South Africa’s National Lab Cohorts were constructed from routine laboratory data generated by the National Health Laboratory Service (NHLS), which provides nearly all public-sector lab testing in the country.

The cohorts’ central methodological contribution is a national-scale probabilistic record linkage system, designed to construct longitudinal, patient-level data in the absence of a unique patient identifier.

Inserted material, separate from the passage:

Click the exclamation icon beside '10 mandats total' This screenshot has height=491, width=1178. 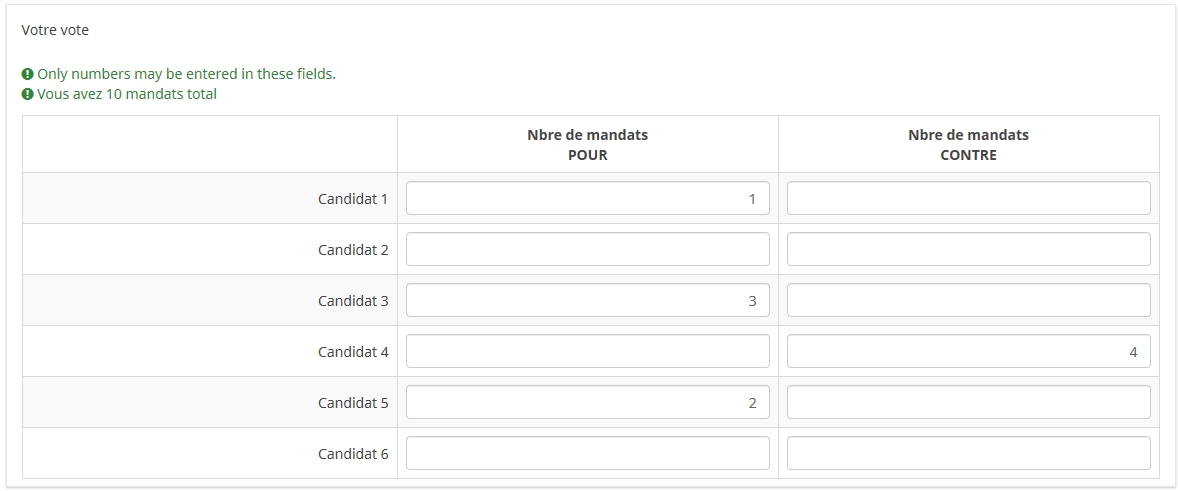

Figure 2: Linkage summary from input to output (using the original HIV Cohort of 4.2 million clients on ART in 2018 as an example)

NHLS Source Data and the

Linkage Challenge

The NHLS database contains hundreds of millions of lab records since 2004 from over 4,000 public health facilities nationwide. The database includes laboratory tests commonly used in care for HIV (CD4 counts, viral loads), TB (diagnostic and drug resistance tests), diabetes (HbA1C, blood glucose), and other lab-monitored conditions. These lab records were not created for longitudinal analysis: patient identifiers are inconsistently recorded, names may be misspelled or change over time, dates of birth may be missing or inaccurate, and individuals frequently move between facilities. As a result, deterministic linkage approaches are infeasible at national scale and would lead to substantial under-linkage.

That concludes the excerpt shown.